It is also possible to share a useful link (source code, documentation, …). You can do it with the Gradio attribute named “article“.

ref = "Find the whole code [here](https://github.com/ovh/ai-training-examples/tree/main/apps/gradio/sketch-recognition)."

For this application, you have to set some variables.

The images size

The image size is set to 28. Indeed, the model input expects to have a 28×28 image.

The classes list

The classes list is composed of ten strings corresponding to the numbers 0 to 9 written in full.

img_size = 28
labels = ["zero", "one", "two", "three", "four", "five", "six", "seven", "eight", "nine"]

Once the image size has been set and the list of classes defined, the next step is to load the AI model.

Load TensorFlow model

This is a TensorFlow model saved and exported beforehand in model.h5 format.

Indeed, Keras provides a basic saving format using the HDF5 standard.

Hierarchical Data Format (HDF) is a set of file formats (HDF4, HDF5) designed to store and organize large amounts of data.
Wikipedia

In a previous notebook, you have exported the model in an OVHcloud Object Storage container. If you want to test the notebook, please refer to the GitHub repository.

model.save('model/sketch_recognition_numbers_model.h5')

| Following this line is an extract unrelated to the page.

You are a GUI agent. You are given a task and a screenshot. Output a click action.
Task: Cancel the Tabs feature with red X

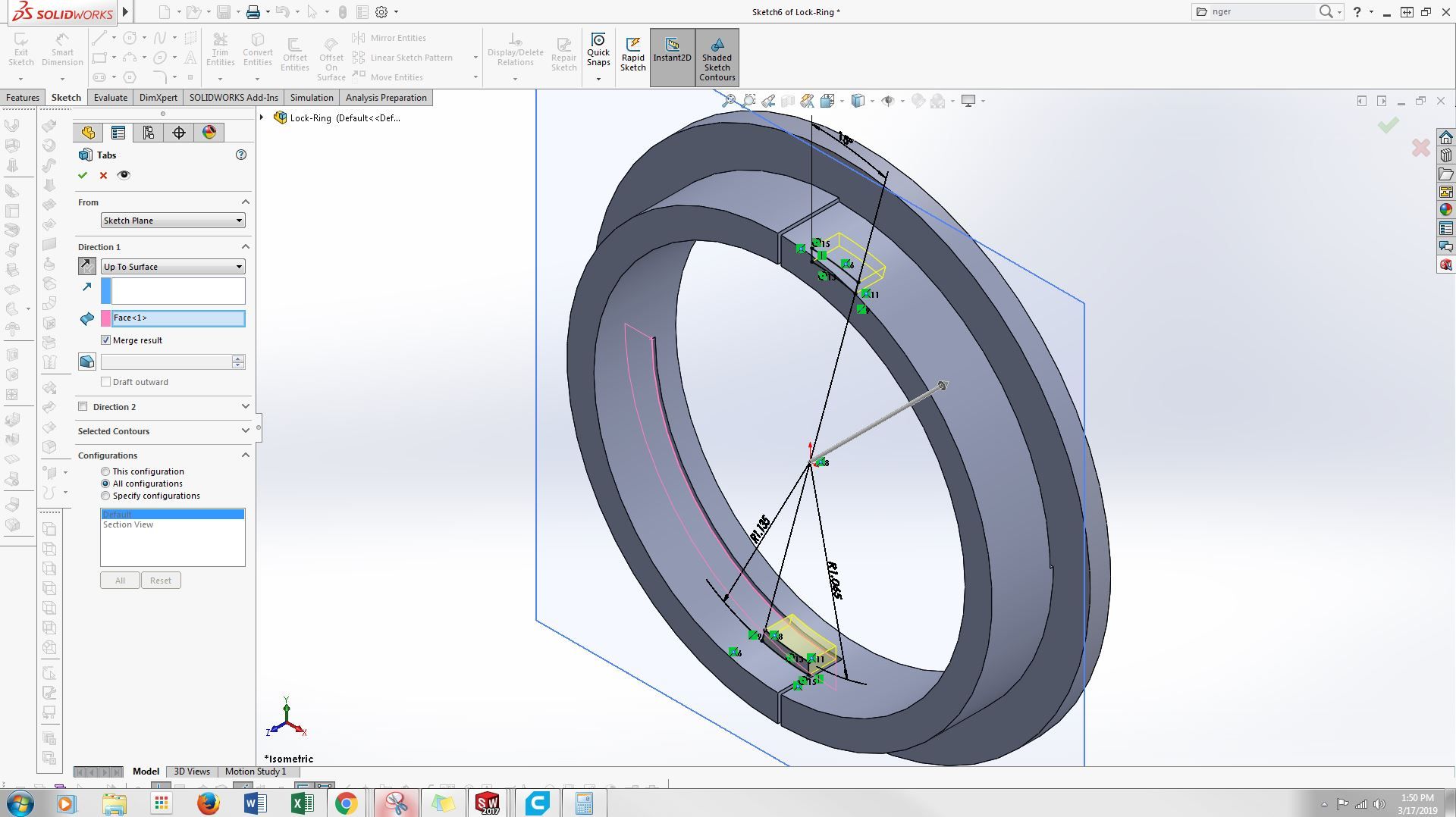pos(103,175)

To load this model again and use it for inference, without having to re-train it, you have to use the load_model function from Keras.

model = tf.keras.models.load_model("model/sketch_recognition_numbers_model.h5")

After defining the different parameters and loading the model, you can define the function that will predict what you have drawn.

Define the prediction function

This function consists of several steps.

def predict(img):

  img = cv2.resize(img, (img_size, img_size))
  img = img.reshape(1, img_size, img_size, 1)

  preds = model.predict(img)[0]

  return {label: float(pred) for label, pred in zip(labels, preds)}


label = gr.outputs.Label(num_top_classes=3)

Launch Gradio interface

Now you need to build the interface using a Python class, named Interface, previously defined by Gradio.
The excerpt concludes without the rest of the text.